La otra cara de la Feria: así trabaja la Policía Local de Ceuta para garantizar la seguridad
Durante las noches de feria, mientras la música resuena y la fiesta se extiende hasta la madrugada, un dispositivo silencioso pero constante vela por la seguridad ciudadana. Coordinados por turnos, los agentes de la Policía Local despliegan su presencia en cada rincón del recinto ferial para anticiparse a cualquier incidente. La noche del 1 de agosto dejó dos intervenciones relevantes, pero el operativo sigue firme: la tranquilidad es una prioridad
La Feria de Ceuta no solo se mide por la afluencia de visitantes, el ambiente festivo o la música que se cuela entre casetas y atracciones. También se sostiene sobre un engranaje de seguridad que, aunque invisible para el público, trabaja con precisión cada noche. La Policía Local, con refuerzos específicos y turnos extendidos, mantiene activo un dispositivo preventivo diseñado para responder con inmediatez ante cualquier alteración del orden.
Antonio Jurado, subinspector accidental del Grupo 1 de la Policía Local, lo explica con serenidad, desde el conocimiento que da la experiencia y la supervisión directa sobre el terreno. “No puedo dar datos exactos por seguridad, pero sí le puedo decir que tanto la zona de casetas como la de atracciones están cubiertas por distintos equipos. La mitad del dispositivo se encuentra en las casetas y la otra mitad, distribuida entre las atracciones de mayores y menores”, resume.
Hasta anoche, la feria había transcurrido dentro de “los cauces normales” y con un balance “muy tranquilo”, tal como señaló Jurado en una entrevista realizada durante la noche del 1 de agosto. Sin embargo, en las horas posteriores, dos incidentes rompieron la tónica apacible.
El primero tuvo lugar en la caseta Cariño Mío, que tuvo que cerrar después de que se utilizara gas pimienta en su interior. Algunas personas afectadas fueron atendidas por Cruz Roja en el propio recinto ferial. Más tarde, sobre las 03:00 horas, en las inmediaciones del barco vikingo, la Unidad de Intervención Rápida (UIR) tuvo que intervenir por una agresión con arma blanca.
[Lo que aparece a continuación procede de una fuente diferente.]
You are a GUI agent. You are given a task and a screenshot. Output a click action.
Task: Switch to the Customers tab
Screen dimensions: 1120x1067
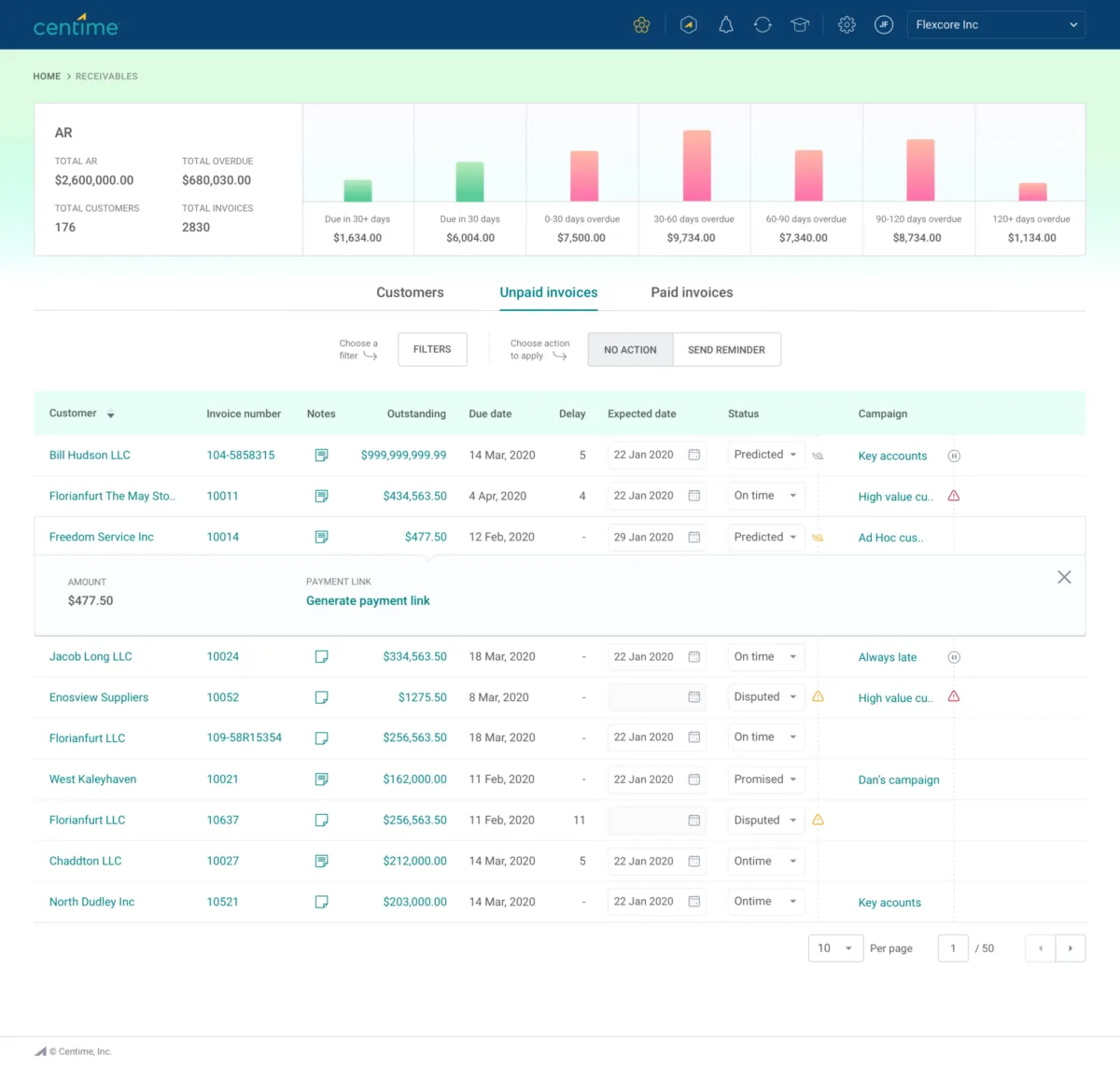[410, 292]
El herido fue asistido y se mantienen abiertas diligencias de investigación para identificar al autor.
Control reforzado desde las 3:00
Pese a estos hechos puntuales, el dispositivo sigue mostrándose eficaz, reforzándose especialmente a partir de las 3:00 de la madrugada. “A esa hora intensificamos la presencia policial en la zona de casetas, que es cuando se empieza a despejar el área de atracciones”, explica Jurado. Este refuerzo responde al objetivo de prevenir cualquier alteración del orden público, rayertas o incidentes relacionados con el consumo de alcohol.
Alcohol y menores: foco de vigilancia
Uno de los puntos clave del operativo es el control del alcohol en menores. Para ello, se establecen controles de edad en los accesos a las casetas y se recuerda, en reuniones previas con los responsables, la prohibición expresa de vender alcohol y tabaco a menores. “Los caseteros ya lo saben, se les informa todos los años”, insiste el subinspector.
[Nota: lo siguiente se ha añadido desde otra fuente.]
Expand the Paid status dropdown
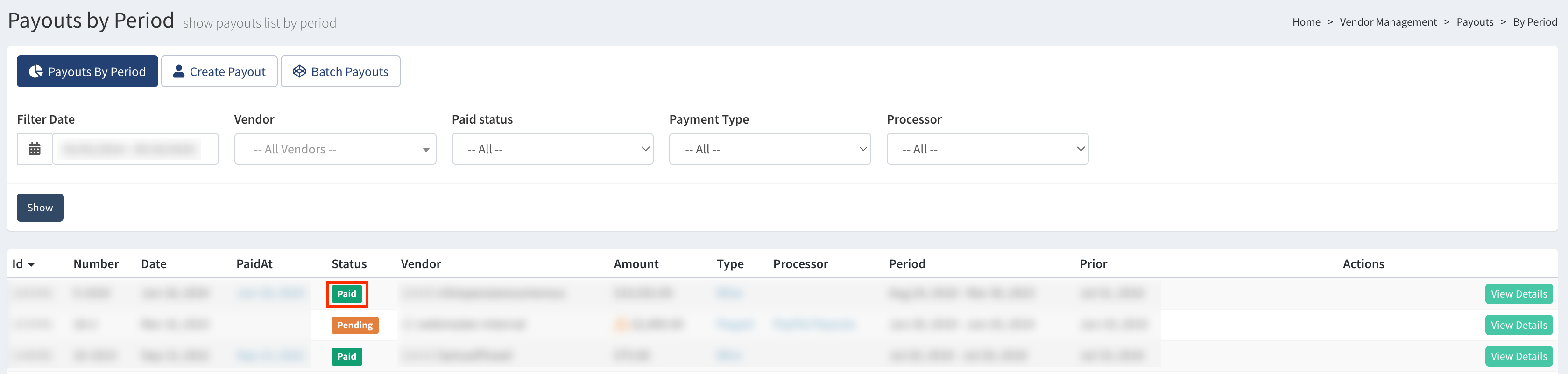This screenshot has height=374, width=1568. click(552, 149)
En cuanto a la documentación, Jurado señala que todas las atracciones deben presentar sus seguros de responsabilidad civil ante la consejería competente antes del inicio de la feria. No obstante, si ocurriera un accidente, “la Policía también puede recabar esa información para facilitarla al ciudadano en caso de que deba gestionar la reclamación con su propio seguro”.
Un equipo discreto pero eficaz
A pesar del despliegue, la intervención policial no siempre es visible. “El objetivo es prevenir, estar cerca de los conatos sin que se perciba como una presencia invasiva”, apuntan fuentes del cuerpo. La coordinación con el 112 garantiza una respuesta rápida ante cualquier emergencia. “Si un ciudadano necesita ayuda, basta con llamar al 112. Desde ahí se coordina con el agente de retén y se movilizan los recursos necesarios, ya sea Cruz Roja o emergencias”, detalla Jurado.
El operativo de la Policía Local continúa con atención constante, mientras la feria sigue su curso. A falta de varias noches para el cierre, el dispositivo se mantiene alerta. “Toquemos madera”, decía el subinspector durante la entrevista. En una feria que quiere seguir siendo eso: fiesta, música y alegría, pero también seguridad.